Event Date: Thursday, May 17
Event Time: 11:00 am - 12:00 pm
Location: Shelby Auditorium
Seminars set up by University Programs faculty cover a variety of topics throughout the year. Students on and off campus are invited to attend to learn more about what is happening in the marine science community. Topics include oysters, restoration, hypoxia, and more. The majority of seminars are streamed live and archived to the Dauphin Island Sea Lab YouTube channel.
Host: Dr. Just Cebrian
Dr. Amanda Spivak's research focuses on the ecology and biogeochemistry of coastal wetlands and estuaries. Elucidating controls on coastal ecosystem functioning is critical because these systems provide human societies with economically valuable services and are important, but poorly constrained, components of the global carbon cycle. Estuaries and wetlands are biologically, chemically, and physically complex environments that are acutely impacted by human activities. Disturbances such as nutrient pollution, over-fishing, and climate change fundamentally alter how estuaries and wetlands function and interact with the coastal ocean. Because efforts to reverse or remediate the effects of disturbances can further perturb fragile wetlands and estuaries, a key unknown is whether impacted habitats can be restored to pre-disturbance conditions.
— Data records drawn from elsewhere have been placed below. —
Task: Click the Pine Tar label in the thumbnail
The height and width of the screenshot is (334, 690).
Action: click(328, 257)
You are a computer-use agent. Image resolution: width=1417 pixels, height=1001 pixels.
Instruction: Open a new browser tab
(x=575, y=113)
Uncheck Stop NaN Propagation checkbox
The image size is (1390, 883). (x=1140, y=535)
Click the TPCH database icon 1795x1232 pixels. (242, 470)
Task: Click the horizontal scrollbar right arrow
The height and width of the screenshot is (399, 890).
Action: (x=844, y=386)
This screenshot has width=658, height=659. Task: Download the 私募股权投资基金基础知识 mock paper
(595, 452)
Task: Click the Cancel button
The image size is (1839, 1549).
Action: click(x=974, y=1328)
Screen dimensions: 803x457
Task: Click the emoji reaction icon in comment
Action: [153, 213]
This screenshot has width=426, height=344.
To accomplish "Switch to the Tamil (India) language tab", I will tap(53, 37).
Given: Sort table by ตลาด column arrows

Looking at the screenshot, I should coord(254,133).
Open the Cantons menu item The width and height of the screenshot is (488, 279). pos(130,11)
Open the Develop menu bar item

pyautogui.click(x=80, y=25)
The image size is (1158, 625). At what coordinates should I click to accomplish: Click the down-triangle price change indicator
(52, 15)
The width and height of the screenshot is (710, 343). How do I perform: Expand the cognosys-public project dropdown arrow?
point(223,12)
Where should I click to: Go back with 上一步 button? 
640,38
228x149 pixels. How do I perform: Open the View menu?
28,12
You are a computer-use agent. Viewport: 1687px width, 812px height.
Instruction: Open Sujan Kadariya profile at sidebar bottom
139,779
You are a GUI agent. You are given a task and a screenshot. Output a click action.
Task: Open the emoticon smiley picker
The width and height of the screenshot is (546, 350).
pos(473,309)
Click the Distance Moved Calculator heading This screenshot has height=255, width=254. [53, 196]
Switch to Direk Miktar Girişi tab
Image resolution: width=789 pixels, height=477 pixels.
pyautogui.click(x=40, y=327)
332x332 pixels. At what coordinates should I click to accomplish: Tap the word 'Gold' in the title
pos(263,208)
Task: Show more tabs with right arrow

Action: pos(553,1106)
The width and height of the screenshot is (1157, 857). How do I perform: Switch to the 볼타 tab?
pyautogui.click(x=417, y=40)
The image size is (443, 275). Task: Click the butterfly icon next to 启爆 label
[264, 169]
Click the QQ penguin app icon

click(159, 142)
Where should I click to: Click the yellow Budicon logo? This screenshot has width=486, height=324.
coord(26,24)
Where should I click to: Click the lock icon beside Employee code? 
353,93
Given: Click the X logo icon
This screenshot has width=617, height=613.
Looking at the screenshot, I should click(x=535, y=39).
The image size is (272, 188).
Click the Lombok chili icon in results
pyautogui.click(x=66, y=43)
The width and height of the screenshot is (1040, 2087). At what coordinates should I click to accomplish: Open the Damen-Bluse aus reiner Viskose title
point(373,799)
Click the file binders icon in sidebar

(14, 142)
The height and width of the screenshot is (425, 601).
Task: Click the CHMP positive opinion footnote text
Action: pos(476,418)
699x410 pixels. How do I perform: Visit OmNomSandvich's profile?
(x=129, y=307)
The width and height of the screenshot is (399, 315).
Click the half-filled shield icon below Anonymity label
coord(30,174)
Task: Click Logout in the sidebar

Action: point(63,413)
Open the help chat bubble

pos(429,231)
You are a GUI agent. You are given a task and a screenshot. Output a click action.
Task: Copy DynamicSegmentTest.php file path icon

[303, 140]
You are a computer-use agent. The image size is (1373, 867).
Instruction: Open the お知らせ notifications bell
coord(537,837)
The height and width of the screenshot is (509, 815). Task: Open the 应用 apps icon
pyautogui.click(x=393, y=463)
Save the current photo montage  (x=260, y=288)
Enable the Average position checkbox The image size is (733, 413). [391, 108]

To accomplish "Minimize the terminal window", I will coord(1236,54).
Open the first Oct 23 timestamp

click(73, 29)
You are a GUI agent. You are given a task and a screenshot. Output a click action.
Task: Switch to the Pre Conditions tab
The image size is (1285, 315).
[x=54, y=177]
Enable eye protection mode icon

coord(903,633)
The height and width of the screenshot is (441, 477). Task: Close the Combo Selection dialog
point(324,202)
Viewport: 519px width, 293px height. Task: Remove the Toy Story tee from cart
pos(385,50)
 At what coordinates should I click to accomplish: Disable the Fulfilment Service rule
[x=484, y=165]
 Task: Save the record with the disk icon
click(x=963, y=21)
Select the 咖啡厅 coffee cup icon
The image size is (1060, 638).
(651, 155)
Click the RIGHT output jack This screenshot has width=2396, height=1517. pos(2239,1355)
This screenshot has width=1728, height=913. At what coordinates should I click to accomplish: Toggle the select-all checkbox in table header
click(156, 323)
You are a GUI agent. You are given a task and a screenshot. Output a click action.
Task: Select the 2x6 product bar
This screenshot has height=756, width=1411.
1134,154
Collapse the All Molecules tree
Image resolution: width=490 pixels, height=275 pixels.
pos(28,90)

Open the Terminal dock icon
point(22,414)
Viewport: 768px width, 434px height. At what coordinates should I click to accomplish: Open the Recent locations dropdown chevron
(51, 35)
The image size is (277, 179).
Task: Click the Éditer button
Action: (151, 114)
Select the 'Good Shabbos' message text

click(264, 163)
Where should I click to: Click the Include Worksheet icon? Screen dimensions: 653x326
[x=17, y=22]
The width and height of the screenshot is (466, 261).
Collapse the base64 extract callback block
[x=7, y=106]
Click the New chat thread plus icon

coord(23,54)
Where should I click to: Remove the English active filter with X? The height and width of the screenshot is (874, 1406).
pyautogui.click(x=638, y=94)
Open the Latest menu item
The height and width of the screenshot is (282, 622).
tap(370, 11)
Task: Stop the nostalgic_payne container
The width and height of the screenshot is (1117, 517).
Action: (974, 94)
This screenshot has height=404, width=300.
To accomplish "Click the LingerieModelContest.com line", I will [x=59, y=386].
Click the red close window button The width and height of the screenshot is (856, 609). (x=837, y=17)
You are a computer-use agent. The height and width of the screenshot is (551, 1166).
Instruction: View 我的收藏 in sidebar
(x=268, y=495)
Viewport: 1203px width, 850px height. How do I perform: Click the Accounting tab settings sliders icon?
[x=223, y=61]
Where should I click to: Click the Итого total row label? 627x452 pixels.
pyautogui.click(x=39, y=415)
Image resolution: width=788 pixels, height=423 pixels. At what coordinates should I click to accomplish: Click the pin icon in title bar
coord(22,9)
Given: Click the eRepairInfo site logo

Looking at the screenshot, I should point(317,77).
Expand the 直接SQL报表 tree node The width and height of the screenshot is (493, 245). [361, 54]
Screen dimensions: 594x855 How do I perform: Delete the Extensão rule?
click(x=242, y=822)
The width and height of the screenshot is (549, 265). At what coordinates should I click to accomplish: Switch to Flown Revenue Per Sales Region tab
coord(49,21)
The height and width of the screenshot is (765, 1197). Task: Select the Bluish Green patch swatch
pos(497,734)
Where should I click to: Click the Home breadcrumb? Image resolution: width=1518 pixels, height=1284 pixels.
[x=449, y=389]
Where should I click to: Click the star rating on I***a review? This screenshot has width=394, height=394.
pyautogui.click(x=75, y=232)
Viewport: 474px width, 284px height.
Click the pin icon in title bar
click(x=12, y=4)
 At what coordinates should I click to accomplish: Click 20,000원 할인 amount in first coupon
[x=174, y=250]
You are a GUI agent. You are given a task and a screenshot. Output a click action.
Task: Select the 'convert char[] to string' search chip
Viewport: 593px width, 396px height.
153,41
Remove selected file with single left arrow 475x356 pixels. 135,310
Through her research, she seeks to develop an integrated understanding of ecosystem biogeochemistry and ecology in order to refine the role of estuaries and wetlands in the global carbon cycle and predict the likelihood of recovery from human disturbances. Dr. Spivak uses innovative geochemical tracer approaches in combination with mesocosm and landscape scale experiments to quantify carbon pathways, transformations, and fate in wetland and nearshore habitats and evaluate the effects of human disturbances. By taking an interdisciplinary approach, her research has demonstrated that ecological communities have profound effects on sediment biogeochemistry and, as a result, coastal carbon cycling and ecosystem responses to anthropogenic disturbances.